» Task directions
Extract verbatim the rows from the line containing "Where should I" through the line containing "Action: coord(1349,102)", both included. Omit the pictures from the output.

» Exercise materials

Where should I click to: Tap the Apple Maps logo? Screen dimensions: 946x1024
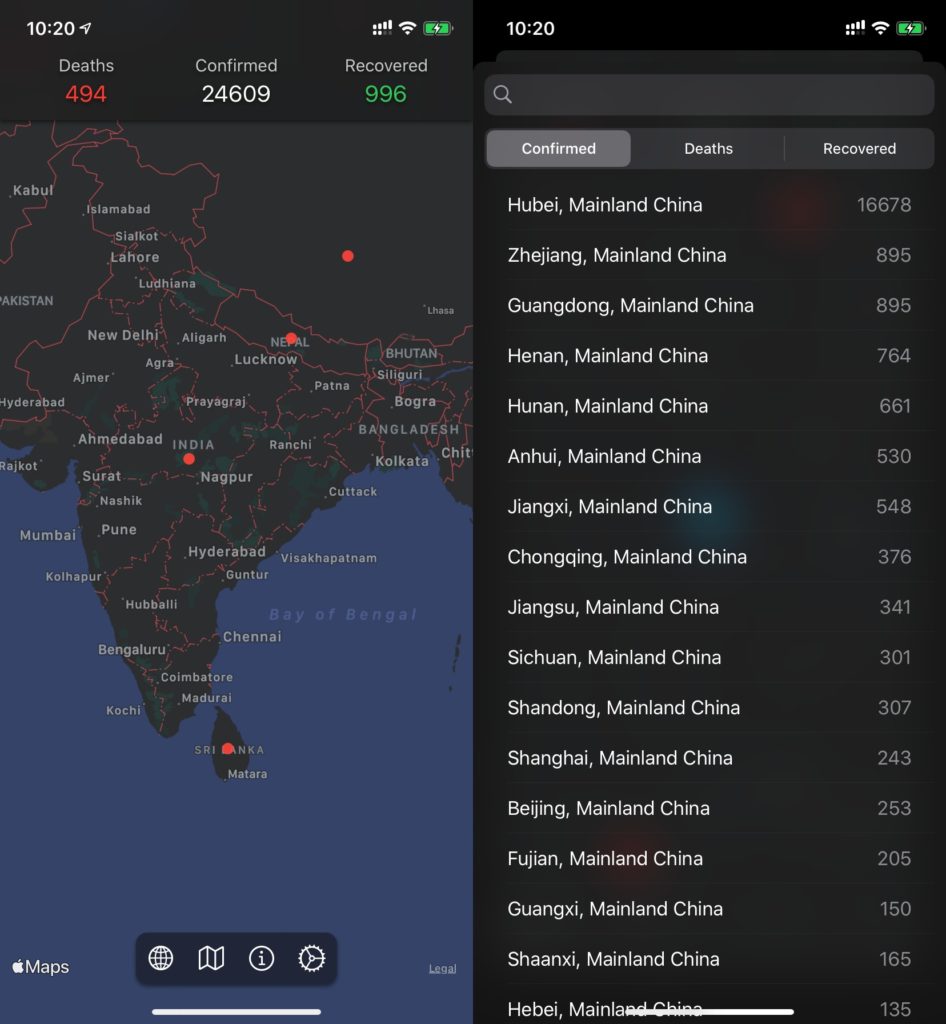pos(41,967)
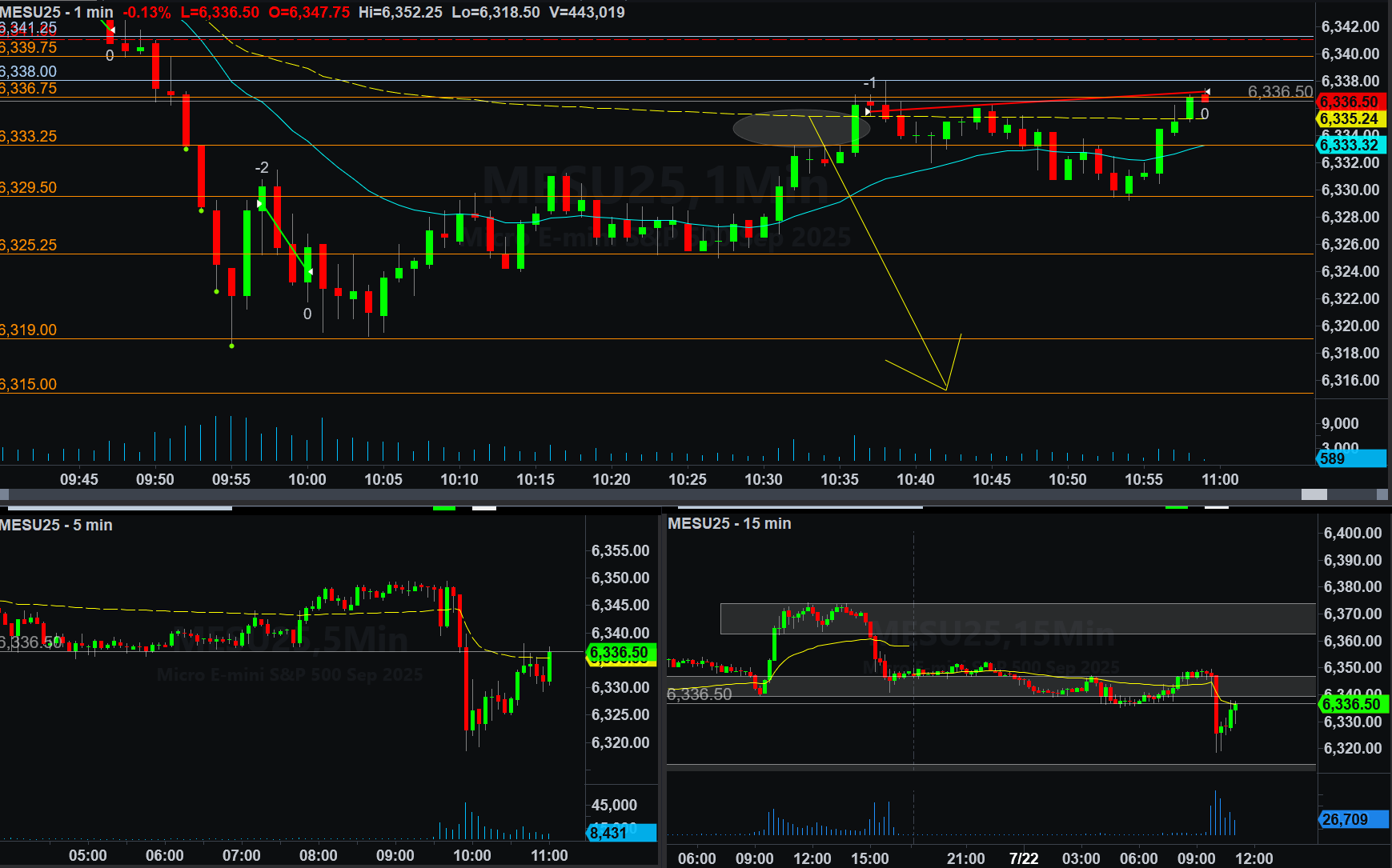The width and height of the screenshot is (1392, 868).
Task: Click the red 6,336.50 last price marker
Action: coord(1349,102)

---

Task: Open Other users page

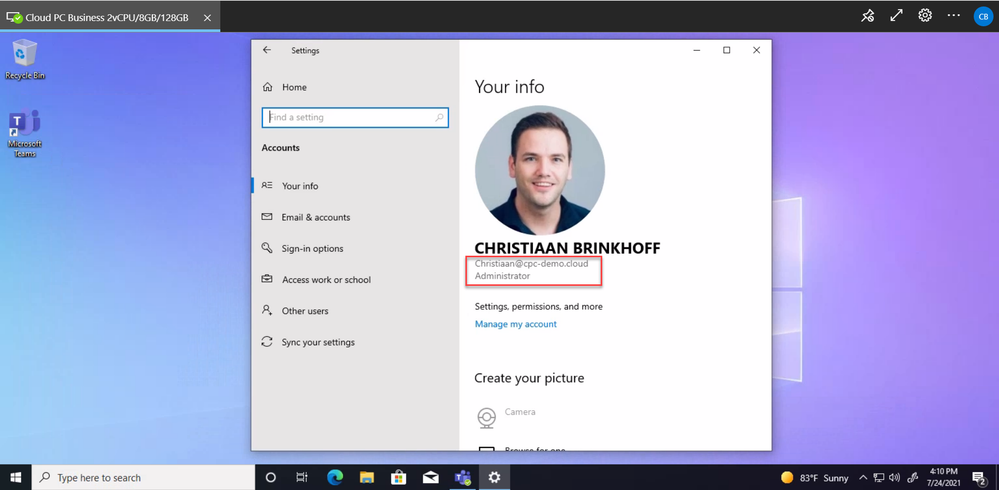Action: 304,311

» Expected output
Where should I click to: Tap the Apple Maps logo? Screen dimensions: 946x1024
pos(41,967)
The width and height of the screenshot is (1392, 868).
Task: Click the red 6,336.50 last price marker
Action: coord(1349,102)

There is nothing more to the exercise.